DİPLOMA VAR, VİCDAN YOK!

Yazının Giriş Tarihi: 25.08.2025 11:23
Yazının Güncellenme Tarihi: 25.08.2025 11:24

"Eğer para basmak fakirliği bitirseydi, diploma basmak da aptallığı bitirirdi."

(Arjantin başkanı Javier Milei)

Bazen gülümseyerek, bazen iç geçirerek ama hemen hepimizin özlemle andığı dönemdir gençlik. İnsanın hem kendini hem de yaşadığı toplumdaki yerini arayıp kimlik geliştirdiği, başarma isteğinin ve takdir beklentisinin en uçlarda yaşandığı ve geleceğe dair nice umutların yeşertildiği zamanlardır. En önemli görevi kişinin kendini tanıyıp gerçekleştirmesi olan eğitim ise yüzlerce yıldır toplumsal saygınlık ve meslek edinme aracı olarak bilinir(di).

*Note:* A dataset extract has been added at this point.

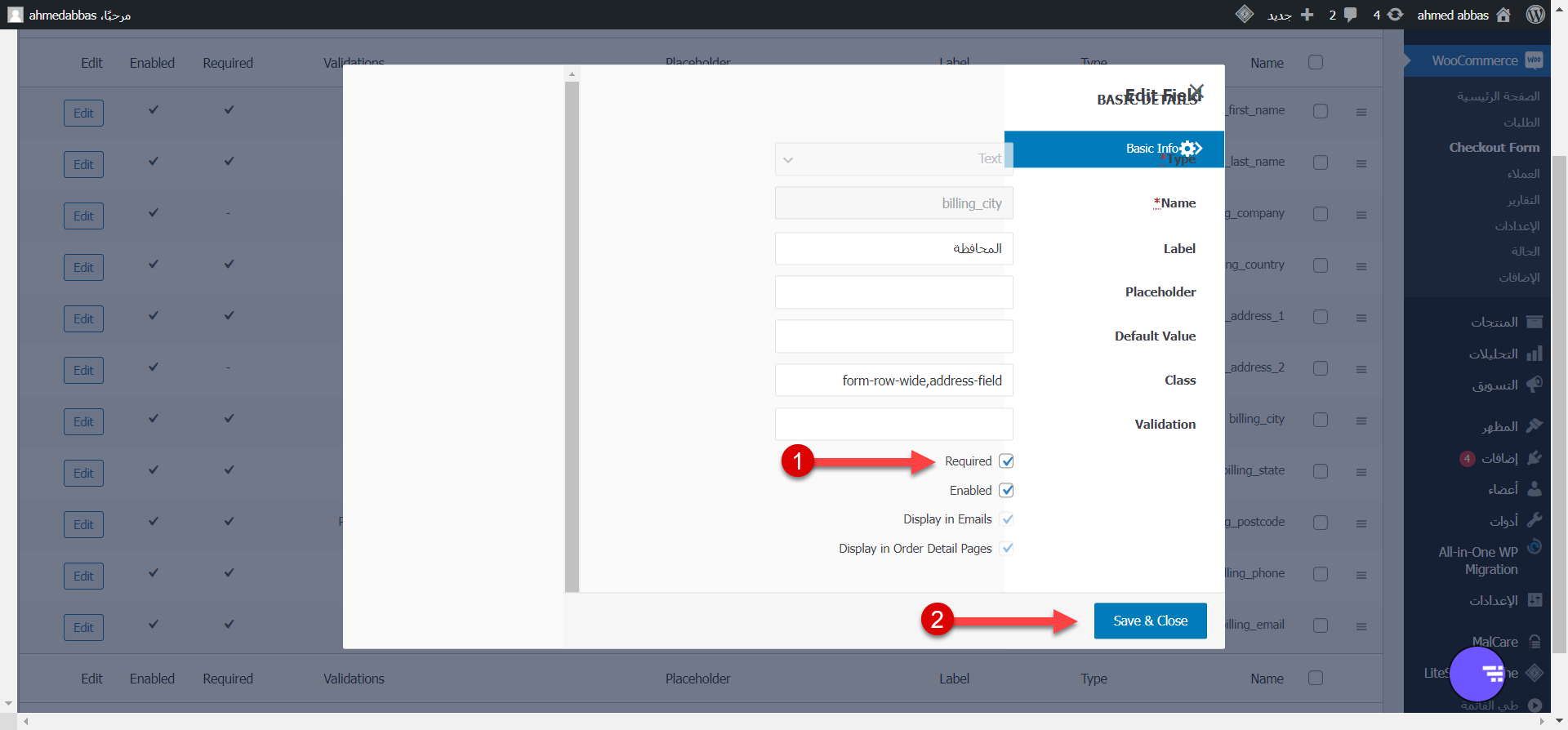Click into the Placeholder input field
The height and width of the screenshot is (730, 1568).
coord(893,292)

Hemen her gün yeni bir felaket ya da skandalla uyanan bizler, ulusal sınavlarda soruların çalınmasına henüz alışmaya başlamışken bu kez “soruları ezberleme kapasitelerinden” şüphe duyulanlara “sahte diplomalar-sürücü belgeleri” satıldığını öğrendik! Satılması veya satın alınmasından daha vahimi bu diploma sahiplerinin belgeleri kullanarak görev yapabiliyor olması. Buzdağının görünen kısmı üniversite sekreter vekili, inşaat şirketi sahibi, kaymakamlık veya emniyet gibi kurumlarda kamu görevlisi, mühendis, hemşire, imam gibi meslek gruplarından oluşuyor ama suyun altında yıllar öncesinden seslenen “Peygamberlerin de diploması olmadığı”, "İşe başlama şekli uygunsuz olsa bile, çalışırken harcanan mesainin karşılığı elde edilen kazanç meşrudur." tarzında açıklamalar yapabilen yöneticiler yer alıyor diye düşünüyorum. Aksi halde bu tarz durumlarda bireysel ya da zümresel çabaların karşılık bulmaması, bulduğunda gereken yaptırımların veya cezaların uygulanması ve yinelenmemesi beklenir.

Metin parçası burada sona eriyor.